2. It’s often best to begin with speech situation and tone (who is speaking and what is being talked about), and/or to identify the poem’s genre and how it employs or breaks with generic conventions (If it’s a poem about romantic love, what details are suprising?}
3. The order in which the poem is written is usually significant - it may involve a dramatic unfolding of meaning or experience. Your analysis can follow this order, but it’s often helpful to move backwards and forwards through the poem.
4. Remember that you are writing for a reader - your essay needs to make sense to that reader and to convince him/her that your interpretation is a valid one (by quoting evidence).

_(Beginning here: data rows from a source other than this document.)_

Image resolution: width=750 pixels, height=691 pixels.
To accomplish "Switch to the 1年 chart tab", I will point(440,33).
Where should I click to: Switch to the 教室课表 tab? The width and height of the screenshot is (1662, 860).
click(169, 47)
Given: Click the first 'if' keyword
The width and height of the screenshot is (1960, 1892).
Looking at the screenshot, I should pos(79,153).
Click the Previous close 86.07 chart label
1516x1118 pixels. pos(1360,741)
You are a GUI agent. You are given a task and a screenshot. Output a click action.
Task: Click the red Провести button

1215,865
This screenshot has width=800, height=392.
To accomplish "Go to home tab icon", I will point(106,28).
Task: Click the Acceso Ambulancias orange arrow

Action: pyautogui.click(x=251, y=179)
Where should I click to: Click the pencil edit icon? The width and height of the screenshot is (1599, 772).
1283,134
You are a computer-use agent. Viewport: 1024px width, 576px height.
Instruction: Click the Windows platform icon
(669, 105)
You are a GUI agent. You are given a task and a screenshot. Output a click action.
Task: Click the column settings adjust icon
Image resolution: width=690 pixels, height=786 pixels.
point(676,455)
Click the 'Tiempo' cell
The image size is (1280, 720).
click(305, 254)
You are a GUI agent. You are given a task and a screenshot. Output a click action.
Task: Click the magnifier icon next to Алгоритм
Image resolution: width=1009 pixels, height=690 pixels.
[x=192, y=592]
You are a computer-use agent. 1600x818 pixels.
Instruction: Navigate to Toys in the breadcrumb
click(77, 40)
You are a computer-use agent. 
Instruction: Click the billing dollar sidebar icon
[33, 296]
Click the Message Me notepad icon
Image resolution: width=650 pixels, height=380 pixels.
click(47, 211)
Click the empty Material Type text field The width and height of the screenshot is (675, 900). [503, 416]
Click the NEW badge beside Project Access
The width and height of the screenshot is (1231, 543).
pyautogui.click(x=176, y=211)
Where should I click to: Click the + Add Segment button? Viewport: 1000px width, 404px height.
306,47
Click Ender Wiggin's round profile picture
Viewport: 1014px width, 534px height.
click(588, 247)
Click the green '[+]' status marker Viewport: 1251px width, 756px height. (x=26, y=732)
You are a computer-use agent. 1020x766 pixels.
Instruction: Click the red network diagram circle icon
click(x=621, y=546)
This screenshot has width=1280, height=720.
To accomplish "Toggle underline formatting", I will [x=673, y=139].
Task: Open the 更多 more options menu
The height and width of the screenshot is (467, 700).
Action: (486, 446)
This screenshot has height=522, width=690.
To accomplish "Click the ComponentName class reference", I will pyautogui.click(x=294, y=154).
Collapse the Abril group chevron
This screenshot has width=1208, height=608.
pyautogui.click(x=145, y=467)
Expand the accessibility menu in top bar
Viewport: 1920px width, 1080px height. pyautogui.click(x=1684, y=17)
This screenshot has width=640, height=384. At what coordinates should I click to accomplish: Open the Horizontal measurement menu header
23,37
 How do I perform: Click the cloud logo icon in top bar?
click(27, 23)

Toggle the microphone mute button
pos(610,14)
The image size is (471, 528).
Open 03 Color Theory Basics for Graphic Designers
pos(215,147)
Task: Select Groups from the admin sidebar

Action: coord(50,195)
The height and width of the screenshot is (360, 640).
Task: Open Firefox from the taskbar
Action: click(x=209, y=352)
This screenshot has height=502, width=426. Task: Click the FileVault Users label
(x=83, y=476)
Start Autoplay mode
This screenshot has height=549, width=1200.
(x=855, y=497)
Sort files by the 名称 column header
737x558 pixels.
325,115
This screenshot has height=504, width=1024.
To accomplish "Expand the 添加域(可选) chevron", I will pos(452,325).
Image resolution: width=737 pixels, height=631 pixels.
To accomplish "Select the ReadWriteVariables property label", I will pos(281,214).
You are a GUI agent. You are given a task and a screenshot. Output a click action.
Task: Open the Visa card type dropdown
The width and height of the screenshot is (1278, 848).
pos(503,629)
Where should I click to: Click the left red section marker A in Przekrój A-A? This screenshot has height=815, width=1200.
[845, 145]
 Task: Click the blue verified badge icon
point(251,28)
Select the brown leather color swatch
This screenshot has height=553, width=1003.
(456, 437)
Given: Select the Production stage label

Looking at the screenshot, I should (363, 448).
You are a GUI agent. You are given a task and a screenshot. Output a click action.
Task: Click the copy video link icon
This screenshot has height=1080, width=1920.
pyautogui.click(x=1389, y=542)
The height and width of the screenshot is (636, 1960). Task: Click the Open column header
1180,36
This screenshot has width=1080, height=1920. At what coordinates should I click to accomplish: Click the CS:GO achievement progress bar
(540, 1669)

5. Don’t rely too much on summary or paraphrase: quote from the poem and analyse what you have quoted in order to show how it contributes to your overall interpretation/argument.
6. Trust what the poem says: don’t assume, without good evidence, that the poem must mean something other than what it says. Avoid importing your own fantasies into the poem.
7. If something in a poem can be understood literally, then take account of that literal meaning and only then consider whether it can also be understood as metaphorical or symbolic.
8. Focus on interesting metaphors, allusions etc; try to show how they contribute to meaning, tone, effect.
9. There is little point merely stating that a poem uses particular formal features/devices of sound (eg, alliteration, blank verse): try to show how that feature/device contributes to meaning or effect in this particular poem. If you can’t see any connection between form and meaning then don’t try to force or invent a connection.
10. Phrases like ‘When I first read this poem, I thought’ and ‘on my second reading, however...’ are of little interest unless they reveal some feature of the poem itself (eg, ambiguity).
11 Don’t waste time on generalisations about poetry or information about poet or celebrations of the poem.